[TO DO]
1. From the text about the scale worm Arctonoe vittata, return the passage between "Arctonoe vittata is" and "about 275 m.", inclusive.
2. Answer these questions using the text about the scale worm Arctonoe vittata:
(a) At least how many pairs of elytra conceal the animal's body?
(b) What is its depth range?
(c) Where does it live on the keyhole limpet Diodora aspera?
3. Write the next part of the text about the scale worm Arctonoe vittata, picking up after its final sentence.

Species of annelid worm

Arctonoe vittata is a species of scaled polychaete worms commonly known as a "scale worm". This species often lives as a commensal of another marine animal.

==Description==
At least thirty pairs of elytra, scale-like modifications to the dorsal cirri, conceal the animal's body. These are on alternate segments and do not meet dorsally, leaving the central line of the body uncovered. A. vittata is a pale yellowish colour, with a few faint transverse bands, and a dark stripe located across segments 7 and 8. It can grow to a length of 8 to 10 cm but is usually shorter. It can be distinguished from the otherwise similar Arctonoe pulchra by the absence of a dark spot on each scale.

==Distribution==
A. vittata is native to the eastern Pacific Ocean. Its range extends from the Bering Strait to Ecuador, and as far west as Japan. Its depth range is from the middle shore down to about 275 m.

==Ecology==
The species forms a commensal relationship with the gumboot chiton, living on its gills and pallial groove. It also lives in the ambulacral groove of Dermasterias imbricata, a starfish. Another host is the keyhole limpet Diodora aspera where it lives in the gill groove. It can be very large in comparison with the size of this particular host. If the limpet is attacked by a starfish, such as Pisaster ochraceus, the scale worm defends its host by biting the tube feet of the starfish, usually succeeding in driving it away.

[GIVEN RECORDS]
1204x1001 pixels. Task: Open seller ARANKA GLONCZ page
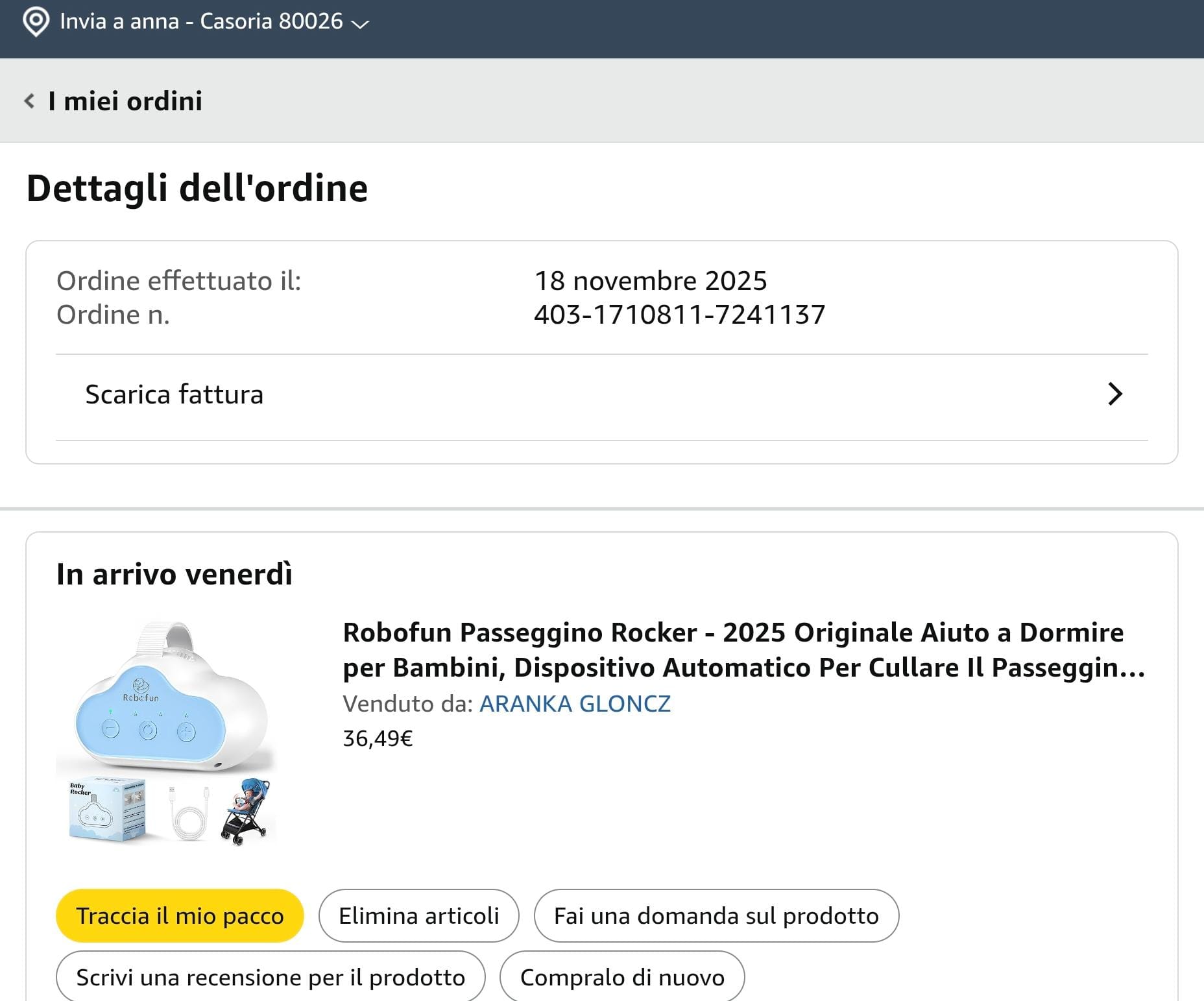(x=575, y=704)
---
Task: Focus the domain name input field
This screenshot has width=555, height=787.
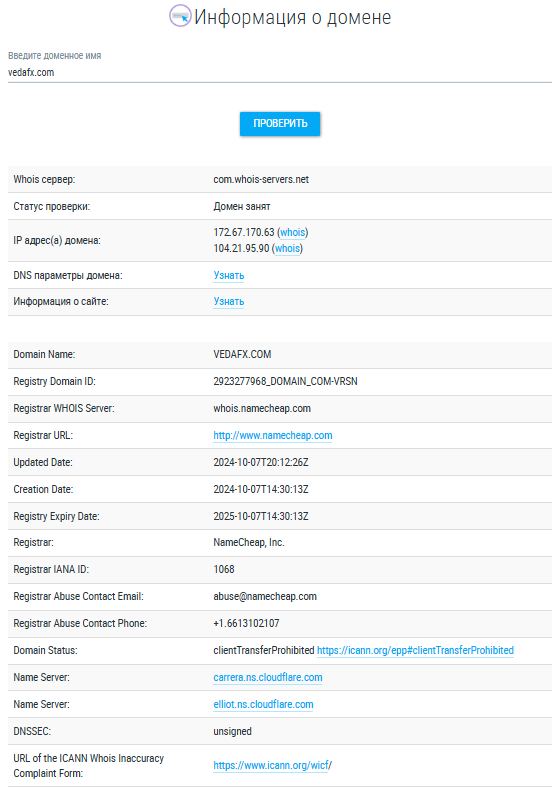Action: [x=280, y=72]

[RESPONSES PER TASK]
1.
Arctonoe vittata is a species of scaled polychaete worms commonly known as a "scale worm". This species often lives as a commensal of another marine animal.

==Description==
At least thirty pairs of elytra, scale-like modifications to the dorsal cirri, conceal the animal's body. These are on alternate segments and do not meet dorsally, leaving the central line of the body uncovered. A. vittata is a pale yellowish colour, with a few faint transverse bands, and a dark stripe located across segments 7 and 8. It can grow to a length of 8 to 10 cm but is usually shorter. It can be distinguished from the otherwise similar Arctonoe pulchra by the absence of a dark spot on each scale.

==Distribution==
A. vittata is native to the eastern Pacific Ocean. Its range extends from the Bering Strait to Ecuador, and as far west as Japan. Its depth range is from the middle shore down to about 275 m.

2.
(a) At least thirty pairs.
(b) From the middle shore down to about 275 m.
(c) In the gill groove.

3.
Some other hosts have also been identified; these include the starfishes Henricia leviuscula, Luidia foliata, Pteraster tesselatus, Solaster stimpsoni and Solaster dawsoni and the abalone Haliotis kamtschatkana, as well as the terebellid worms Thelepus crispus and Neoamphitrite robusta. It seems to recognise its host species by some chemical cue in the water; if separated from its symbiont, it attempts to return to its original host or find its way to a new host of the same species. It is carnivorous, but does not feed on its symbiont, preferring to be transported to new feeding grounds and feed on the heads of polychaete tubeworms, or any suitable prey its host may encounter on its travels. It is an efficient walker but a poor swimmer.